Return every line of the items below that contains the string "first".

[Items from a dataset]

>>>>>

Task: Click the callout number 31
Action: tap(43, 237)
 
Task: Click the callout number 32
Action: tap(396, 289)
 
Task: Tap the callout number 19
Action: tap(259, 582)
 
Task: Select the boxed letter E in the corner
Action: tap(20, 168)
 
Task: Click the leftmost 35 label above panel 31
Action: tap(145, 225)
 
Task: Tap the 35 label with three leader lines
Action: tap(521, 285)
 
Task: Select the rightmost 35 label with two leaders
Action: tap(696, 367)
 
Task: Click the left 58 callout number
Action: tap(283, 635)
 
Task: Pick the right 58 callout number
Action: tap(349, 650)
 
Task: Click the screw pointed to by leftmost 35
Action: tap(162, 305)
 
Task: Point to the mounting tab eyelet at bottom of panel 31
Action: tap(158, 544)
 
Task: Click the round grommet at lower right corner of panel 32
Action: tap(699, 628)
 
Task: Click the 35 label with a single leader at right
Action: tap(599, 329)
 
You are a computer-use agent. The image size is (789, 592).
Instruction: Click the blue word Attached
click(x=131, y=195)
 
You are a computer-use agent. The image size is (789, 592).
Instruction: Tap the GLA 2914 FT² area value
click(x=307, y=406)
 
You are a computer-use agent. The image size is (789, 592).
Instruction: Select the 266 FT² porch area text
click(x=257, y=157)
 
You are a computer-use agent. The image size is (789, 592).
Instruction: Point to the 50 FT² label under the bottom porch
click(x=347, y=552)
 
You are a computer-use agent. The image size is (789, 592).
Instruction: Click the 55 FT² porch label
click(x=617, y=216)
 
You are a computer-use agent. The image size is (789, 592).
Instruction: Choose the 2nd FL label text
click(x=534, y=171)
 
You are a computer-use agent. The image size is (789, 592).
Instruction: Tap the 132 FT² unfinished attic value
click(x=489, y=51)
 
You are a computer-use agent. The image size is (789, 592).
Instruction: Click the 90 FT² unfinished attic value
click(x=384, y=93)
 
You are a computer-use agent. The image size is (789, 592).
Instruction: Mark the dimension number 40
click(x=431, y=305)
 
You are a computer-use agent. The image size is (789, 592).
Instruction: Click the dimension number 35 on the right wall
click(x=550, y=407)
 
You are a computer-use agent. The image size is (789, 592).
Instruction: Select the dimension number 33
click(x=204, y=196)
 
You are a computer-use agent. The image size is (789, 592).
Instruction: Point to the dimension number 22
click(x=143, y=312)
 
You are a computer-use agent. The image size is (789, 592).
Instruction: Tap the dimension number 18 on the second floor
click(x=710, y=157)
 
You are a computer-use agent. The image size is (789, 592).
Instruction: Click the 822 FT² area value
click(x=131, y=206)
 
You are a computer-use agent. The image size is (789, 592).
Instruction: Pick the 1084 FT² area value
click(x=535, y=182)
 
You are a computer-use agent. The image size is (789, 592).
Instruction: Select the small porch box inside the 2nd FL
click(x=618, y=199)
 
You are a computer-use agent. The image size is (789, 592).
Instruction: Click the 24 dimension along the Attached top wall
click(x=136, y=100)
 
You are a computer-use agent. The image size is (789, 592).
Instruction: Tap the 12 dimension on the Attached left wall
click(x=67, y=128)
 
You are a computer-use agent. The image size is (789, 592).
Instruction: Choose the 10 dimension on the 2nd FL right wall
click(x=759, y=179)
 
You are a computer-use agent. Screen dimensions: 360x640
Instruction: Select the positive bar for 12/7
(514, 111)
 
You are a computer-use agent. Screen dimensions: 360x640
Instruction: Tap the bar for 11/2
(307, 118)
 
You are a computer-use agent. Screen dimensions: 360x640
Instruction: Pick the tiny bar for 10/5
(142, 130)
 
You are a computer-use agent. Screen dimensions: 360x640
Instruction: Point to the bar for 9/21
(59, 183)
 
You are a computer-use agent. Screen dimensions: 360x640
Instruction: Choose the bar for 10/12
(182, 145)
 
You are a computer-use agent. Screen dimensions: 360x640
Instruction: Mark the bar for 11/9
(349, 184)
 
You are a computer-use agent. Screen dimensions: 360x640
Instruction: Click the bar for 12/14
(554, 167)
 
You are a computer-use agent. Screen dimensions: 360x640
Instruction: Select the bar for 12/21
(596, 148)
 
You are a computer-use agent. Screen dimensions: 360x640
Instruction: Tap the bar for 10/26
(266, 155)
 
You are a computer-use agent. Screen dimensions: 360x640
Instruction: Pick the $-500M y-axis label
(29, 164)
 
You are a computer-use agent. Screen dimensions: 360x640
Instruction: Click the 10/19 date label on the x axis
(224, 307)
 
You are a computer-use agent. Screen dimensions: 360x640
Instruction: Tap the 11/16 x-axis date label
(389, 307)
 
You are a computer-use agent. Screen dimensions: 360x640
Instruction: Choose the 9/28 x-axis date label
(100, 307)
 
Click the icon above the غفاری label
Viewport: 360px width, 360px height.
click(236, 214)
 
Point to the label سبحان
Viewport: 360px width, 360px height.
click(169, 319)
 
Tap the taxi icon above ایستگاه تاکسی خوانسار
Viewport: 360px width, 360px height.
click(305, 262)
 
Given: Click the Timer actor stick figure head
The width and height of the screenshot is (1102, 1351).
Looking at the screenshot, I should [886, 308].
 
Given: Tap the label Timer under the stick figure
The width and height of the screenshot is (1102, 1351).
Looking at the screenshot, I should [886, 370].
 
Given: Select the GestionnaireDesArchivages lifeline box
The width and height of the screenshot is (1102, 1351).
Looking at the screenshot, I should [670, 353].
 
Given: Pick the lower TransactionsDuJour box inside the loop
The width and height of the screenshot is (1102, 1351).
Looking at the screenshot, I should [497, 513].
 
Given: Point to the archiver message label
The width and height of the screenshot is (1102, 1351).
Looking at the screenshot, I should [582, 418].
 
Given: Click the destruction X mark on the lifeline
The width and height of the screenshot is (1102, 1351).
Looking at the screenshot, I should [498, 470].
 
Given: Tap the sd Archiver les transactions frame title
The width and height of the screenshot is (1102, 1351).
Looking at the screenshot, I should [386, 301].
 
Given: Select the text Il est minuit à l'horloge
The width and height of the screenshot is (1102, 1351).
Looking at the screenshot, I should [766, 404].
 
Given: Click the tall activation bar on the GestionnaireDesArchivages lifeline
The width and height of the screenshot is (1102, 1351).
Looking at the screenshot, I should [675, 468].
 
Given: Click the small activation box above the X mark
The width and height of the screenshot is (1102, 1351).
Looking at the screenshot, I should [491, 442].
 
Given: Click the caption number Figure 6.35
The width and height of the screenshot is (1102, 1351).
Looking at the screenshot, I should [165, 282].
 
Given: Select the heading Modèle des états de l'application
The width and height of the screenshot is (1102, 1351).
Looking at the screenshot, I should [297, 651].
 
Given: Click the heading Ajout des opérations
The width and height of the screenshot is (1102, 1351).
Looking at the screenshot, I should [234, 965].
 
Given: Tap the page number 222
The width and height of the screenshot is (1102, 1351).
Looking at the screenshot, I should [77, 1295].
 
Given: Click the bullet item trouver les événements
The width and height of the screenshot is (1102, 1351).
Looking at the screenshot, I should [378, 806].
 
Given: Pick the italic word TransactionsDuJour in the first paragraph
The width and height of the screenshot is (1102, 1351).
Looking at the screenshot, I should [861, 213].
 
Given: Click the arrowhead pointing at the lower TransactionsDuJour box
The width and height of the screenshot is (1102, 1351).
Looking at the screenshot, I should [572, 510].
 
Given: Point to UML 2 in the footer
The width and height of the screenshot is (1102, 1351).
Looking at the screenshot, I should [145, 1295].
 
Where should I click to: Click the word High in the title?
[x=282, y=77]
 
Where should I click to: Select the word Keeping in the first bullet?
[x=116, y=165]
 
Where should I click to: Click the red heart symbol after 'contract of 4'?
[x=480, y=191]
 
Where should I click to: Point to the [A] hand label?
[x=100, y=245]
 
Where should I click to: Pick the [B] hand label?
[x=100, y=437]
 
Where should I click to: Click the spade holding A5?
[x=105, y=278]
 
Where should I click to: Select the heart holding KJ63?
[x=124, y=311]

<<<<<

Result
Given: Pick the italic word TransactionsDuJour in the first paragraph
Where should I click to: Select the word Keeping in the first bullet?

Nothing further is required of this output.